I said goodbye to them all then and, for the last time, pulled the door of the servants’ hall closed behind me. I did not go upstairs to where Bunty was waiting, though, but down.
Miss Rossiter’s bedroom door was open. The door to the little washroom was closed, and I left it that way. The grate was swept and bare, the bed stripped down, with its pillows and blankets folded in a pile at its foot, and the wooden chimneypiece was empty again. I looked around. I had only spent four nights there, between the first night on Lollie’s chaise and the last night in the nurseries, but I would never forget it and might even miss the view out of the window where the cherry tree was already turning green as the grass beneath it turned pink with fallen blossom.
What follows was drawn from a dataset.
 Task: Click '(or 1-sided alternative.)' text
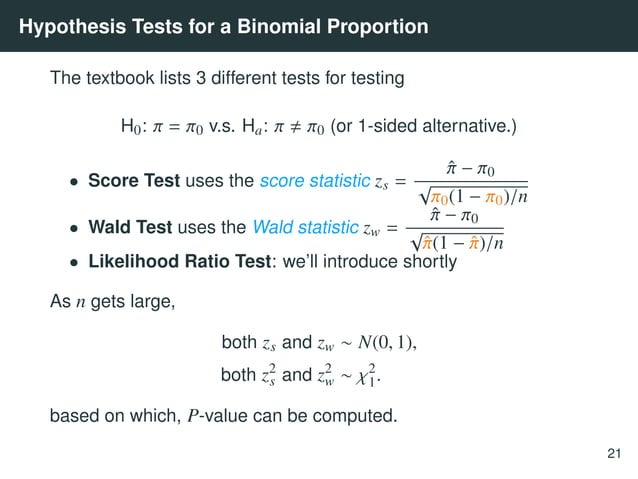click(424, 126)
I peered out, seeing movement. Harry was coming up the path in a smart suit and hat, carrying a small case and looking quite unlike a valet, not even trying to. I knocked on the window and waved to him, and instead of taking the steps to the kitchen door he let himself in on my level and came to my room to say goodbye to me.
‘Well!’ he said, once he had shaken my hand. ‘So this is the real you, then? Underneath that brilliant disguise.’
I laughed.
‘Hardly,’ I said. ‘If it hadn’t been for events taking all the attention off me I shouldn’t have lasted even the week I did. You made a much better job of it with less effort, if you don’t mind me saying so.’
‘I wasn’t in disguise!’ said Harry. ‘I’m a working man and I was doing a job that plenty of working men are forced to do, even if it is one that demeans the worker and the master both. Twelve of us, Miss Rossiter, twelve able-bodied workers toiling away all day every day to keep two more able-bodied people fed and clothed and pampered like babies.’
‘
Toiling
?’ I said. ‘We spent half our time in the servants’ hall drinking our way through Pip’s cellar. A cook-general and boot boy might have toiled, but we had a very comfortable time.’
‘Not as comfortable as the two of them upstairs. It degrades all sides the same.’
‘So why did you do it?’ I asked him. ‘And are you going to do it again with another master now?’
Harry looked at me, with a twinkle in his eye.
‘I can’t tell you that,’ he said, ‘you of all people.’ I waited, knowing he was teasing. ‘Ask John about the club we used to go to. He went for the beer and the dartboard but I went for the talk, Miss Rossiter, and he must have heard some.’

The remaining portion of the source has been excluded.